_Provided passage_:
** Start **

Wrong. Energy transition naysayers still left angry comments under the video as their objection: if Germany get rid of both nuke and coal, then …

  1. “It will rely more on France nuclear!”
    But nuclear power plants in France are facing serious problem and France regularly relies on foreign imports in recent winters (2016, 2017). How will the crippled French nuclear fleet help Germany much?
    In addition, many mistake the results of economic dispatch (an optimized solution) for a necessary measure to remain grid stability (the feasible set). A renewable based power system exchanges wholesale electricity with neighbors not because it has to; it is simply mutually beneficial to do so.
    Most grid studies concluded that Germany can handle all the VRE on its own even without import/export. Fraunhofer’s Kombikraftwerk project even proved this to be true for a 100% RE system.
  2. “Its electricity prices will blow up!”
    The marginal installation cost of VRE is dropping tremendously. Öko-institute estimated that the sum of wholesale prices and renewable surcharge fee per kWh will peak by 2023.

** End **

_Data provided_:
** Start **

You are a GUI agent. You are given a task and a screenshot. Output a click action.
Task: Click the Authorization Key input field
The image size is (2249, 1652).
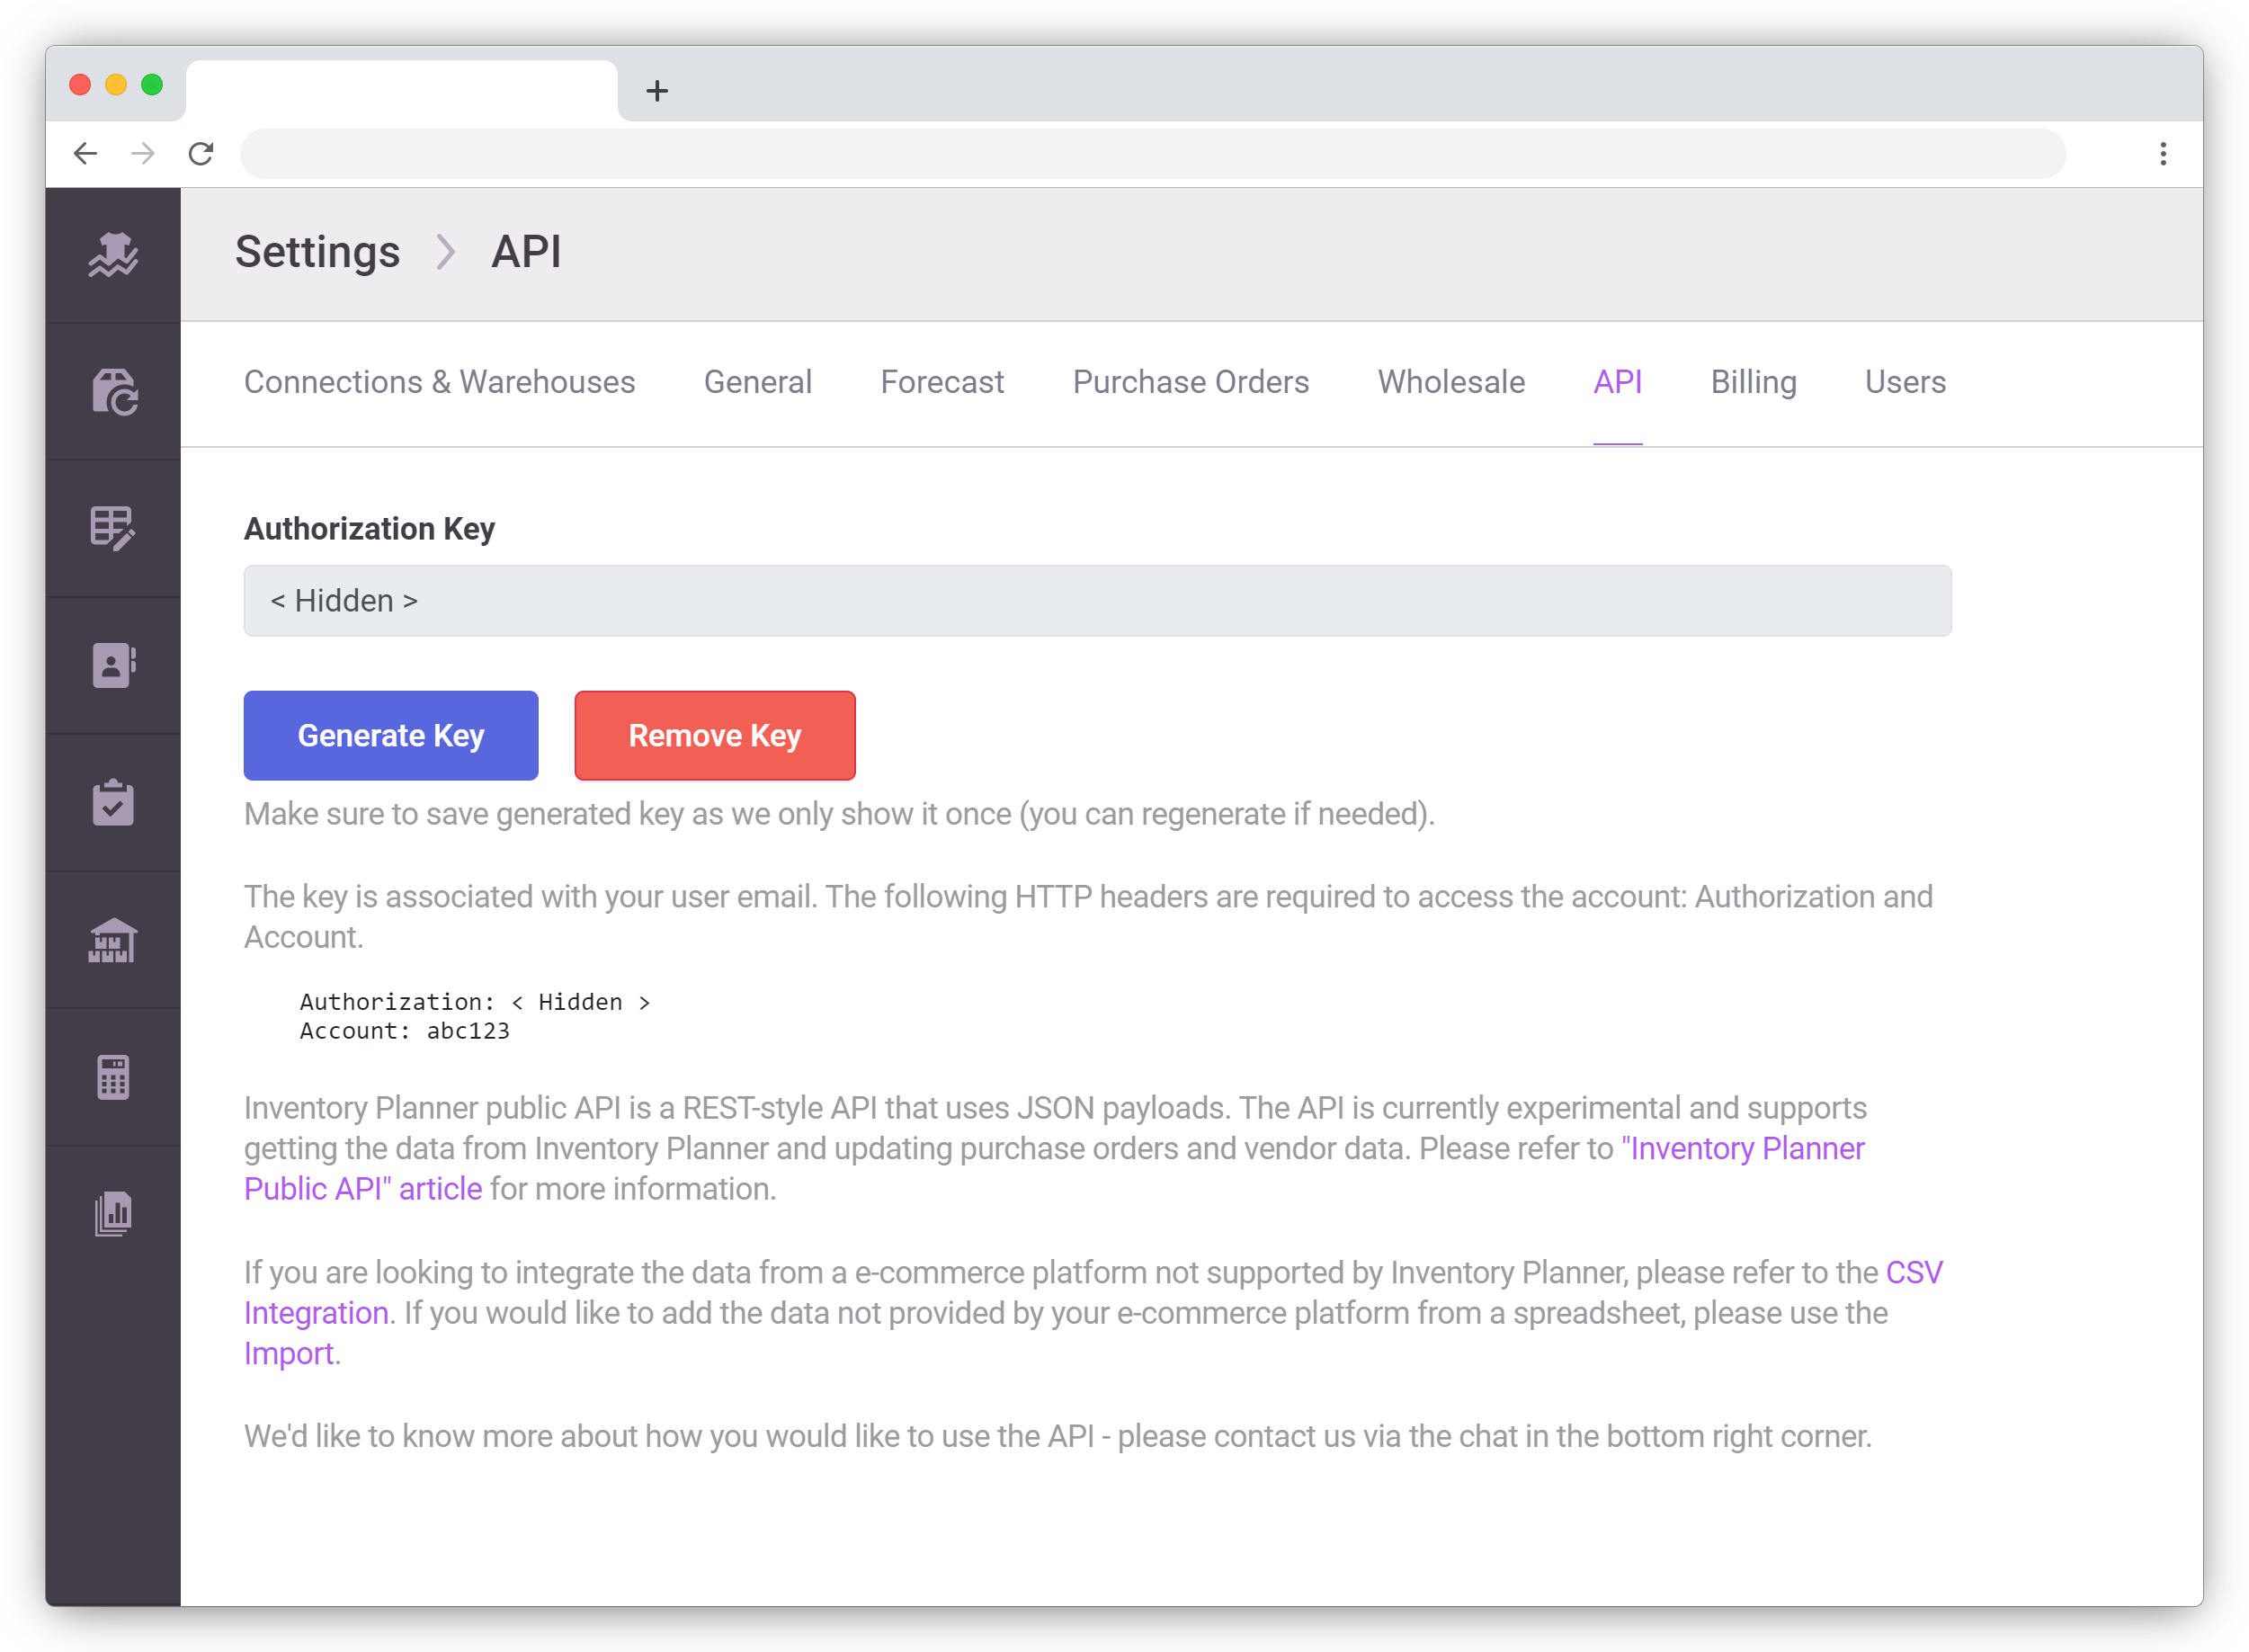(x=1094, y=599)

** End **

_Written request_:
Decide whether each statement below agrees with the passage on Germany's energy transition, answering yes or no and quoting the words of the passage that decide it: (a) France has relied on foreign electricity imports in recent winters. (b) The marginal installation cost of VRE is rising. (c) Most grid studies concluded that Germany needs import/export to handle all the VRE.

_Full solution_:
(a) Yes: "France regularly relies on foreign imports in recent winters (2016, 2017)."
(b) No: "The marginal installation cost of VRE is dropping tremendously."
(c) No: "Most grid studies concluded that Germany can handle all the VRE on its own even without import/export."